My Biography


My Biography(9)__エピソード・・鈴木中先生、そしてロッキー(その2)・・(2013年10月30日、水曜日)

■自分の「心の深層」に入り込む・・

「アンタ・・なんで黙っているの?」

『彼女』が、その優しい表情とはかけ離れた、鋭い口調をブチかましてくる。

「・・ちょっと、自分のなかに偏見があるって意識してしまったモノだから・・」

「フ〜ン・・やっぱりアンタも、心のなかの壁は、厚いんだね・・でもサ、そのことを意識できるだけでも、アンタが素直でいい人だって分かるわよ・・なかには、私のことをあからさまに蔑(さげす)んだりする人も多いからね・・」

「あっと・・もっとヒドイ人たちもいるのよ・・心のなかでは蔑んでいるくせに、そのことをオクビにも出さず、表情や話し方なんかも、とても上手くつくろうヤツら・・」

「そしてサ・・まったく平静を粧(よそお)って会話をつづけられるヤツら・・自分にウソをつくことに慣れ切っている人たちね・・そんなヤツらは、もっとタチが悪いんだよ・・」

「でもサ・・私たちはダマされない・・そんな人たちの心の奥底なんて、簡単に覗(のぞ)き込めるだけの経験は積んでいるからね・・だから逆に、余裕をもって、そんな人たちにでも、楽しい時間を過ごしてもらえるんだよ・・」

「まあ、ある意味じゃ、だまし合いということなのかもしれないけれど、ものすごく優しくおだてて、これ以上ないほど気持ちよくさせてあげるんだ・・あの人 たちが、日頃のプレッシャーを忘れるための癒しを求めているのは分かっているし、それを提供できるのが私たちの価値だからね・・」

「あの人たちは、ある意味じゃ、自分に正直になれない・・というか、正直になっちゃいけない可哀相な人たちなんだよ・・だから、ここでしかできない私たちとの本音の会話を、心から楽しんでもらっているというわけさ・・」

そのときは、言われている意味がよく分からなかった。でも、後から思えば、腑に落ちる。

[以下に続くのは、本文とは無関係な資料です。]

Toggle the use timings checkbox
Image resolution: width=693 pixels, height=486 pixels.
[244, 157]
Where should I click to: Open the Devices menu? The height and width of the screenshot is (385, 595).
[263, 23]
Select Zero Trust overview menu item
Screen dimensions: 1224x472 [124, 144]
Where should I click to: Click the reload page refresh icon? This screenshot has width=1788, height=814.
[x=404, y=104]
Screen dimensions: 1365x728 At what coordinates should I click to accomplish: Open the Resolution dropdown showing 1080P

『彼女』たちは、社会の「底辺」で、逞(たくま)しくサバイバルしている。そう、社会の隅に押し込まれているからこそ解放されたパーソナリティー・・

そんな究極の本音の世界に生きているからこそ、「人間性のウラ」までも手に取るように見えるし、どんな人たちに対しても、魅力的な時間を提供できる。

「シュガーボーイ」が、流行るわけだ。

ところで、その『彼女』、名前は何といったっけ。

もちろん、ステージネームのことだけれど、思い出せない。

そのとき、何か、とても残念で後ろめたい気持ちに包まれた。

『彼女』からは、自分自身の深層を見つめることと、その大事さを教えられた。それは、とても素敵な刺激だったんだ。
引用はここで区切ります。